An industrial cluster is the localization of firms producing similar and related products. These clusters often form as businesses move together in order for firms to survive in a business environment. However these clusters often perform poorly because their own managerial and innovative capacities are inadequate. Sonobe and Otsuka show this to be the case in a comparative case study of the garment industries in Bangladesh and Ethiopia. In both countries the government supported the development of this specific industry.
However in Ethiopia the focus of the support was on supplying land and finance, whereas in Bangladesh there was a strong focus on training managers in production skills, management skills, international procurement, and marketing. The Bangladesh garment industry currently employs over 4 million people and ranks amongst the world’s largest producers of garment items. Conversely, in Ethiopia the performance of the garment industry has been very poor, despite strong government support. Sonobe and Otsuka suggest that this difference in performance is due, at least in part, to the fact that the Ethiopian government attached only a secondary importance to promoting the skills of managers in the garment industry.

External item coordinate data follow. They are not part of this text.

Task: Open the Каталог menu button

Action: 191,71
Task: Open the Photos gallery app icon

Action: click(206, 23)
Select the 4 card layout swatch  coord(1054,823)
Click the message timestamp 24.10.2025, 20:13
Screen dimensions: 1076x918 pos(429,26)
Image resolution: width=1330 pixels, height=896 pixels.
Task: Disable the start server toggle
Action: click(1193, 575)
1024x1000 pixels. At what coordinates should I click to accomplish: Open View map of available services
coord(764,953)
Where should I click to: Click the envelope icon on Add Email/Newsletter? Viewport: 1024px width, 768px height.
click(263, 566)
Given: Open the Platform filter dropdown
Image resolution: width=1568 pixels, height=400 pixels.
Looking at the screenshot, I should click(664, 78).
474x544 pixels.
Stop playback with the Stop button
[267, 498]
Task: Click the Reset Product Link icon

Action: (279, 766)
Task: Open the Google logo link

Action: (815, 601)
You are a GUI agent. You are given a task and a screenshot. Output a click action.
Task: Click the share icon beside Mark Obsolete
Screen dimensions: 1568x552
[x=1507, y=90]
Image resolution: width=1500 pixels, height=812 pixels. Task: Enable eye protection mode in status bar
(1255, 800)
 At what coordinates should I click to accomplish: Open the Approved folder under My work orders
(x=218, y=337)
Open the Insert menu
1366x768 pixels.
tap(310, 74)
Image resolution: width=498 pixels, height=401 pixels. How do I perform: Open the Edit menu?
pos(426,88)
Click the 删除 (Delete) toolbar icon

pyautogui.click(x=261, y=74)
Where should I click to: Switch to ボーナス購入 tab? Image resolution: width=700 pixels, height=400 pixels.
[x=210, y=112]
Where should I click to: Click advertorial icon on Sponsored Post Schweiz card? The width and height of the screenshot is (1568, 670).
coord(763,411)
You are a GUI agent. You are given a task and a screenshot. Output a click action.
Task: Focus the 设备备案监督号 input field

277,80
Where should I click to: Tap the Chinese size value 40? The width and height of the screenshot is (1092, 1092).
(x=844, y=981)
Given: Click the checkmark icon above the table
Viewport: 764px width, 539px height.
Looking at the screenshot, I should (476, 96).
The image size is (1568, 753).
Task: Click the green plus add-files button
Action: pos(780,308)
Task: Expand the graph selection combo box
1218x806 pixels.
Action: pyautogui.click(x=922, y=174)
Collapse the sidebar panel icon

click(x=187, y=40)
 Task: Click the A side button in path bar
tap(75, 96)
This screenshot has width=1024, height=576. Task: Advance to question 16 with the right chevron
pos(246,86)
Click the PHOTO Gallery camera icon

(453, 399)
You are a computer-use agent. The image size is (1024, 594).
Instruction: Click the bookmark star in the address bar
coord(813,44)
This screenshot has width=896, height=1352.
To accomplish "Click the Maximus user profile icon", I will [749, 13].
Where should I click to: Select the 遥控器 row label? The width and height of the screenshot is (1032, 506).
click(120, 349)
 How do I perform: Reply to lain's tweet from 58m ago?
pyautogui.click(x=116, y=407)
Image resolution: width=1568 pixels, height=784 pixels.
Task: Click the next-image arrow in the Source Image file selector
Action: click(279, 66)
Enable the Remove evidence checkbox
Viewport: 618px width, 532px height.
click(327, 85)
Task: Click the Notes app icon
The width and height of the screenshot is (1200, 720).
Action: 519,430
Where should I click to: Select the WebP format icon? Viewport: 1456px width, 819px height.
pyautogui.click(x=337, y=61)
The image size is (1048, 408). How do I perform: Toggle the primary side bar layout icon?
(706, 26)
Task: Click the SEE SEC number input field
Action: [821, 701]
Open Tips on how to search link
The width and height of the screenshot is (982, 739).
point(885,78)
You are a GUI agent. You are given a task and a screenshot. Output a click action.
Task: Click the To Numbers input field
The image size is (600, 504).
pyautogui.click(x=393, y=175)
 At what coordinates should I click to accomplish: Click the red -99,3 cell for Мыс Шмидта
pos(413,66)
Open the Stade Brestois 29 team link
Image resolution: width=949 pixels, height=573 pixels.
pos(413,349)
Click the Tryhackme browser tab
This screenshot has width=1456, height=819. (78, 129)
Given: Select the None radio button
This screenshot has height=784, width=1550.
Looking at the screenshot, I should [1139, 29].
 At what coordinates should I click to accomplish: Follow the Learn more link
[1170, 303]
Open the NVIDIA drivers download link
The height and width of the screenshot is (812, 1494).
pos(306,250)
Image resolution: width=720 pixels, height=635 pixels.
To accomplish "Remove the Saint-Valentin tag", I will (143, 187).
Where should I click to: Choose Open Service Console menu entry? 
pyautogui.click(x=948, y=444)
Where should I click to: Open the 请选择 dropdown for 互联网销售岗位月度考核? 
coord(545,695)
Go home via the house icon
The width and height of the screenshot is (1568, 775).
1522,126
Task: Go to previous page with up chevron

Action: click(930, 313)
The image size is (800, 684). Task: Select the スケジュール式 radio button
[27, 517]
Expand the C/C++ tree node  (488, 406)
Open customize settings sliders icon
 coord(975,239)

This comparison suggests that the managerial and innovative skills are crucial if an industry is to develop. Sonobe and Otsuka argue that the cost of funding training programmes designed to improve these skills would be outweighed by the benefits such improvements would lead to. Therefore support by governments and aid funding for entrepreneurship should focus on these training programmes. To demonstrate this they look at the effect management training has had on a number of industrial clusters based in Asia and sub-Saharan Africa.
Sonobe and Otsuka suggest that the many owners of Micro and Small Enterprises (MSEs) are ignorant of basic management practices, and that a key reason for this is that the market in management training suffers from asymmetries of information and free-rider problems. Owners are often not aware of where to go to for the knowledge they require, and even if they do they may not have the ability to judge the value of the knowledge. It is also the case that new management practices will be quickly imitated by other businesses, so owners may be unwilling to pay for training as they would prefer a free ride. Furthermore managers may simply be unaware of the value of management training.
Sonobe and Otsuka argue that these problems can be overcome. If organizations with good reputations such as international institutions or NGOs provide the training then the problem of judging value becomes less acute. The free-rider problem could be solved by government or international support for management training programmes and public awareness campaigns could help make owners aware of the value of such programmes.
Sonobe and Otsuka posit that these solutions will only be worthwhile if the benefits of the training outweigh the cost of setting up the necessary programmes. Sonobe and Otsuka point out that it is difficult to measure the benefits of training due to spill-over effects and a lack of knowledge about how long it takes for the training to have its full impact, and suggest that these problems have not been addressed by many existing studies.
In eight of the African and Asian industrial clusters studied by Sonobe and Otsuka they, in cooperation with the World Bank and the Japan International Cooperation Agency, conducted pilot programmes, run since 2007, which provide management training programmes to owners free of charge. The aim of the pilot programmes was to discover whether management training had a positive effect on firms in developing countries. In five of these cases owners were assigned to treatment and control groups at random, and these five can therefore be considered randomized controlled experiments. To test whether the management improved after the training they used a management score based on observations and interviews with owners.
Sonobe and Otsuka found that the free training had a positive and statistically significant effect on the management score. In the case where enough firms collapsed during the study period to make it possible to measure the influence of the management training on firm exit, it was found to have a positive and significant effect on firm survival. In three of the cases owners indicated that they were more willing to pay for management training after the programme than they had been previously. In both of the cases where the amount of value added by the training was measured, the benefits significantly outweighed the costs. Sonobe and Otsuka argue that these results point towards the conclusions that those who are interested in promoting development in general, and private sector development in particular, in the global south should strongly consider funding management training.
Sonobe and Otsuka finish by suggesting that while managerial and innovative capacities are important, development also requires an increase in financial and infrastructure capacity. They suggest that management training should be provided before, for example, offering low-interest credits. This would allow promising entrepreneurs to be identified, and increase the likelihood of the loans being repaid.